Cloud resilience matters as well. Modern systems can scale as volumes spike and can be monitored centrally, reducing downtime and firefighting.

Compliance by design is no longer a slogan. It’s the practical foundation for audit trails, role based access, clear decision logic, and reporting that supports internal governance as well as external scrutiny.

None of this requires a big bang rewrite. Most lenders start where pain is highest and measurement is clear: a portfolio, a segment, or a workflow.

They run new and old in parallel, prove impact, then expand. Confidence comes from results, not promises. Modern platforms built around APIs and standard integrations let you phase change at the pace your risk appetite allows.

Now, about the motor finance commissions issue. On the surface, it’s an originations problem, not a collections problem.

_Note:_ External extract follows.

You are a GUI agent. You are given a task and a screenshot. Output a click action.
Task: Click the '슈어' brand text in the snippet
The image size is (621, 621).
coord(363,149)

It’s also absolutely a collections and servicing technology problem in one critical way: it’s a mass, highly scrutinized customer outcomes exercise that requires speed, accuracy, consistency, and evidence. If you can’t find the right accounts, reconstruct decisions, explain outcomes, and communicate clearly across channels, you create a second wave of risk on top of the first.

This is why the FCA’s motor finance compensation scheme and the complaints handling timeline matter to collections leaders. Not because collections caused the issue, but because collections operations and platforms are often where high volume customer remediation gets executed, monitored, and evidenced at scale.

In UK motor finance, this backdrop makes the case for modernisation even more urgent. The FCA has said it expects to publish final rules for a motor finance compensation scheme before the end of March. The current pause on handling certain motor finance commission complaints is due to lift 31 May 2026.

These dates matter because they compress timelines and raise the bar for operational readiness. Lenders need systems that can adapt fast, keep treatment consistent, and evidence decisions without relying on heroic manual effort.

An inflexible collections stack limits what’s possible. The lenders pulling ahead will be those who can adjust strategies quickly, evidence fair outcomes with confidence, and support customers under pressure without burning out their best people.

This is hard to do on a platform built for a different era, and much easier when the platform fits the world you’re operating in now.